Dephosphorylated Drp1 accumulates on mitochondria. (A) Equal amounts of HeLa cell proteins (100 μg) dissolved in CPBS were immunoprecipitated with the indicated antibodies and proteins in the lysates (Input, 1:5 dilution) and coprecipitated proteins were separated by SDS/PAGE and immunoblotted with the indicated antibodies. (B) Lysates from HeLa cells treated where indicated with 20 μM ArA or 2 μM FCCP for 15 min were prepared and equal amounts of protein (100 μg) dissolved in CPBS buffer were immunoprecipitated with an anti-Drp1 antibody. Coprecipitated proteins were analyzed by SDS/PAGE and immunoblotting with the indicated antibodies.
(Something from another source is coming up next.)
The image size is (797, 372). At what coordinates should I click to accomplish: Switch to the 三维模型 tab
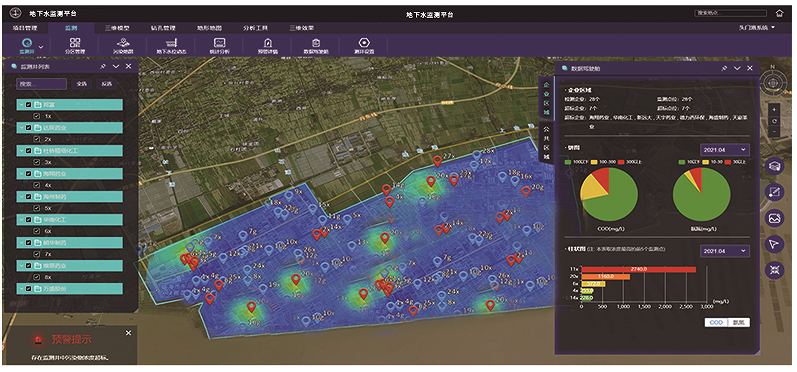117,28
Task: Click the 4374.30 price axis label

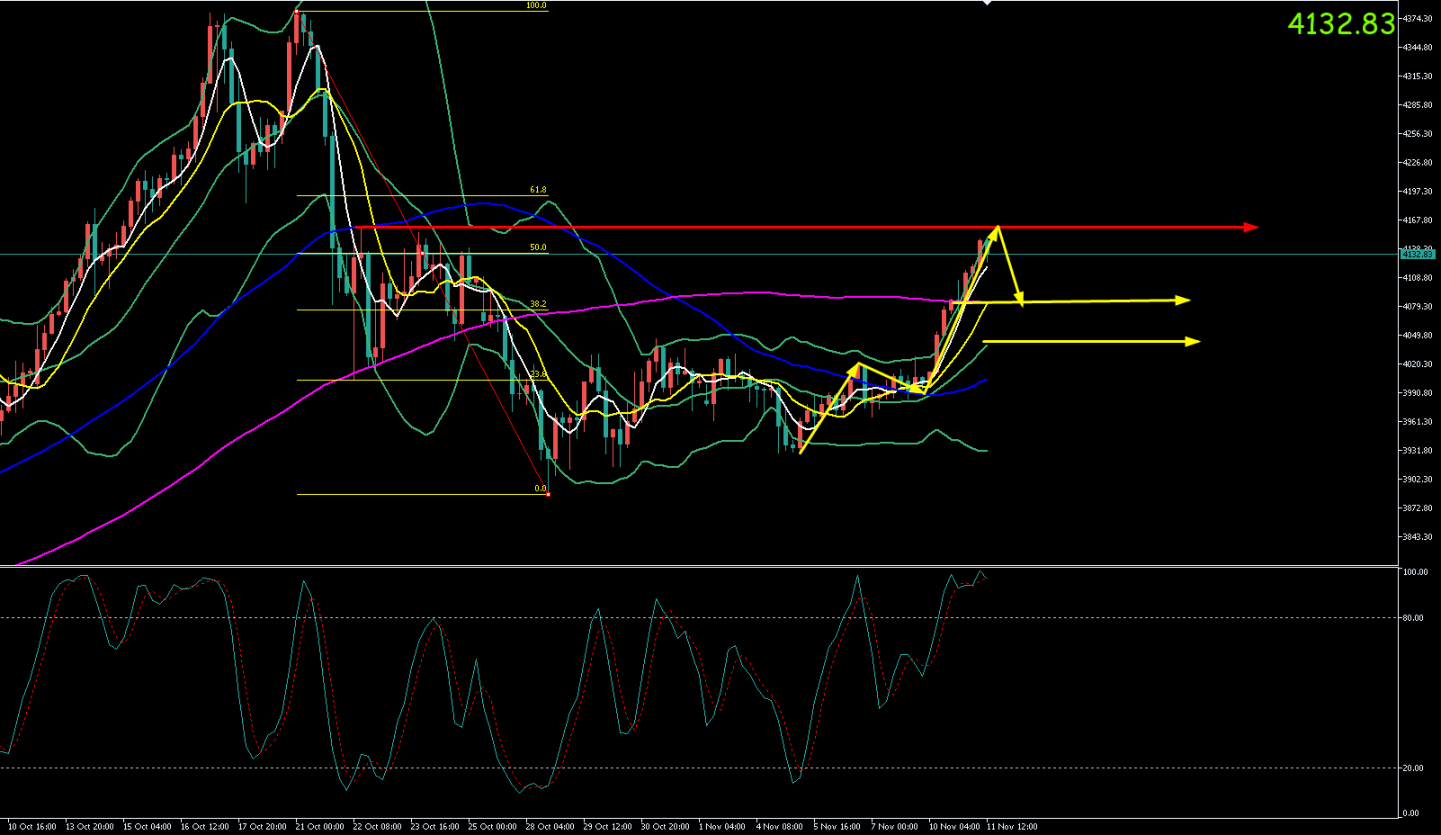Action: tap(1416, 19)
Where indicated, cells were pretreated for 30 min with 2 μM mMeValCsA or 0.6 μM FK506. Input represents a 1:5 dilution of the total lysates. (C) Subcellular fractions of HeLa cells treated where indicated with 20 μM ArA for 15 min were prepared and equal amounts (40 μg) of protein from total, cytosolic and mitochondrial fractions were separated by SDS/PAGE and immunoblotted using the indicated antibodies. LDH, lactate dehydrogenase; MnSOD, Mn-dependent superoxide dismutase. (D) Experiments were preformed as in (C), except that cytosolic and mitochondrial fractions were loaded on a column binding phosphorylated proteins to separate phosphorylated and unphosphorylated proteins. Thirty μg of total (tot), phosphorylated (P) and unphosphorylated (nP) proteins from each fraction were separated by SDS/PAGE and immunoblotted using an anti-Drp1 antibody.

Fig. 4.

Translocation of Drp1 to mitochondria is controlled by Serine 637. (A) Representative confocal images of HeLa cells cotransfected with mtRFP and the indicated Drp1-YFP mutants. Bar, 20 μm. (B) Analysis of subcellular localization of Drp1-YFP. Experiments were exactly as in (A). Classification of subcellular distribution of Drp1-YFP and mitochondrial morphometric analysis was performed as described in SI Experimental Procedures. Sixty to eighty cells were scored in each condition. (C) Representative frames acquired at indicated times from real time confocal imaging of HeLa cells cotransfected with mtRFP and the indicated mutants of Drp1-YFP. At t = 3 min, cells were treated with 2 μM FCCP. (D) Quantitative analysis of mitochondrial shape changes. Experiments were exactly as in C, except that after 3 min cells were treated with 20 μM ArA or 2 μM FCCP as indicated. Morphometric analysis was performed as described. Data represent mean ± SE of four different experiments. In each experiment, 10 cells were scored.